Jean Tirole cherche d’abord à identifier les causes qui entravent notre bonne compréhension de l’économie. Il les trouve dans ce que les économistes appellent les « biais cognitifs », ce qui lui permet habilement d’introduire les idées économiques contemporaines issues des travaux de Kahneman et Tversky. Il avance ensuite un ensemble de mesures qui, à ses yeux, permettraient d’accroître l’intérêt et la culture économique des citoyens.
Déplorant par exemple « le manque de mathématique » et l’importance trop importante de l’histoire de la pensée économique (« des pensées économiques obsolètes ») dans les cursus éducatifs, il appelle de ses vœux une réforme de l’enseignement. La culture économique ferait également défaut dans l’administration publique française. L’auteur revient sur le procès intenté aux économistes de ne pas suffisamment tenir compte des questionnements éthiques .
Il défend l’idée que ceux qui appellent à imposer des « limites morales au marché » tendent à imposer leurs jugements de valeur à leurs concitoyens et confondent, du fait d’un « manque de connaissance », la question des limites morales avec celle des « défaillances de marché ».
La question qui importe aux yeux de l’économiste est uniquement de savoir si les incitations mises en place par les dispositifs de marché produisent ou non l’effet escompté, au regard de l’objectif initial. En partant des exemples de la pollution et du « don » d’organe, il conclut que « les économistes peuvent promouvoir le bien commun en construisant de meilleurs mécanismes d’allocation » et d’incitation, notamment via le market designing . Sur la question des inégalités, il souligne également le rôle majeur des économistes, qui participent à leur mesure, à leur compréhension et tentent de proposer des solutions de luttes contre ces dernières. Ce chapitre se conclut sur la reconnaissance du rôle nécessairement limité de l’économiste, puisque les « choix de société » sont in fine des choix politiques.
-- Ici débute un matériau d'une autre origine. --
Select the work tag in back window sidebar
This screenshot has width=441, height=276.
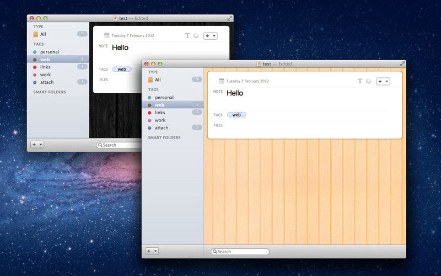(x=45, y=75)
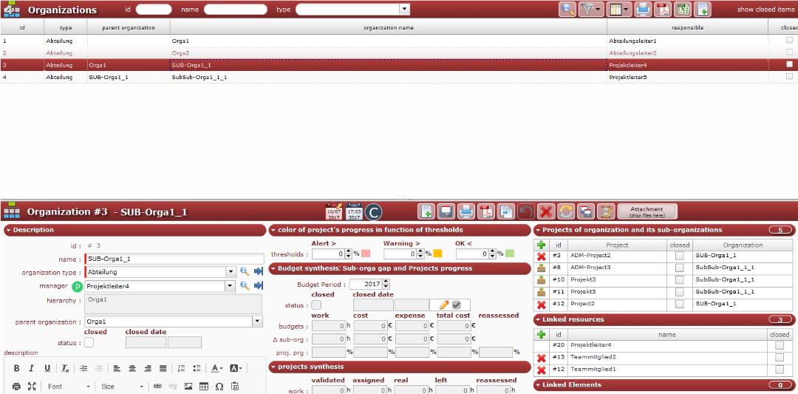798x394 pixels.
Task: Toggle closed checkbox for Projektleiter4 resource
Action: click(x=780, y=344)
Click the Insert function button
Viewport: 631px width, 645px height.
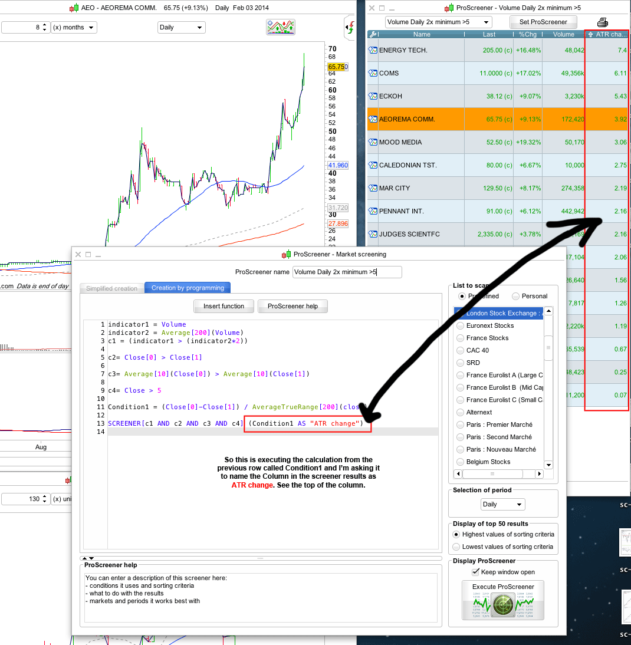tap(224, 307)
Tirole apparaît alors comme parfaitement représentatif non seulement d’une bonne partie de ses collègues contemporains mais aussi d’une des traditions économiques françaises, comparant le rôle de l’économiste à celui d’un ingénieur du social raisonnant à partir d’une conception du bien commun.
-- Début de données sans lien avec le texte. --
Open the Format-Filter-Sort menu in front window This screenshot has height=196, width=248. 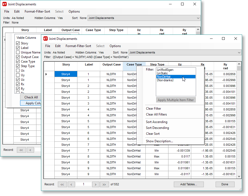[78, 46]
Si l’économie est une passion, c’est aussi un métier. L’auteur commence par présenter les grandes activités qui occupent l’économiste. Ce dernier évolue et se définit d’abord dans et par ses activités universitaires. Mais il interagit aussi avec la sphère privée, notamment via la question du financement de la recherche ou du conseil. En tant qu’expert, il intervient en sus dans le débat public. Ce livre en est une preuve. Il met alors en avant la tension qui peut exister entre l’éthos scientifique, dont le but est de « faire avancer la connaissance », et les engagements auprès d’institutions privées, politiques et médiatiques, lesquelles répondent à une temporalité et des objectifs différents de ceux du chercheur. La nécessaire complexité des recommandations des économistes irait ainsi à l’encontre des certitudes recherchées par l’opinion publique.
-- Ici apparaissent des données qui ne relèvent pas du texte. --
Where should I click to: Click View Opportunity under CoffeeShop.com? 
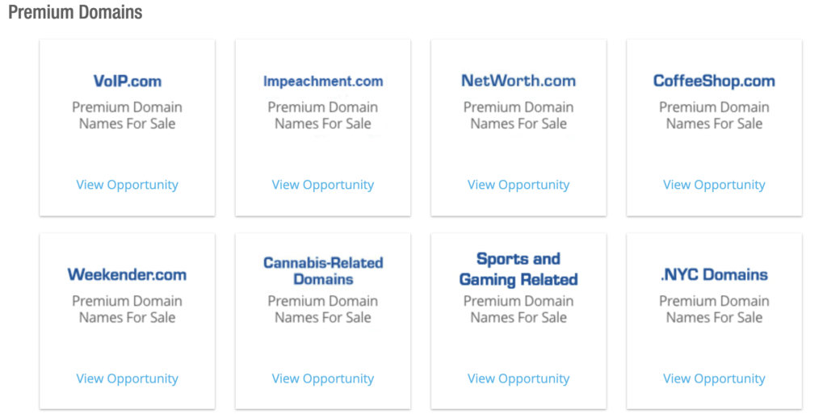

Jean Tirole décrit ensuite de manière relativement détaillée le travail de recherche des économistes. Il souligne tout d’abord que, contrairement à une idée préconçue, la plupart des travaux économiques, même parmi les plus prestigieux, ne sont pas de nature théorique. On assiste depuis les années 1970 à un regain de travaux empiriques, économétriques, appliqués. L’auteur présente à cet égard un domaine en pleine croissance : l’économie expérimentale. Dans une optique poppérienne, le travail de l’économiste est présenté comme une succession d’allers et retours entre l’empirique et le théorique. Il consacre également des développements aux caractéristiques du fonctionnement de l’institution universitaire (classement des revues scientifiques, recrutement, rôle des mathématiques, spécialisation), qui sont au cœur des débats entre les économistes dits orthodoxes et hétérodoxes.
Enfin, en guise de transition, il commence à présenter les fondements théoriques de « la théorie des jeux et de la théorie de l’information », lesquels ont selon lui bouleversé l’ensemble des domaines de l’économie depuis 40 ans. Contrairement au préjugé selon lequel les économistes raisonneraient à partir de la figure de l’homo œconomicus, les avancées de la discipline les ont conduits à prendre en compte les limites de ce modèle, intégrant désormais le rôle de la psychologie, des croyances, des motivations plurielles et des normes qui guident le comportement des agents économiques.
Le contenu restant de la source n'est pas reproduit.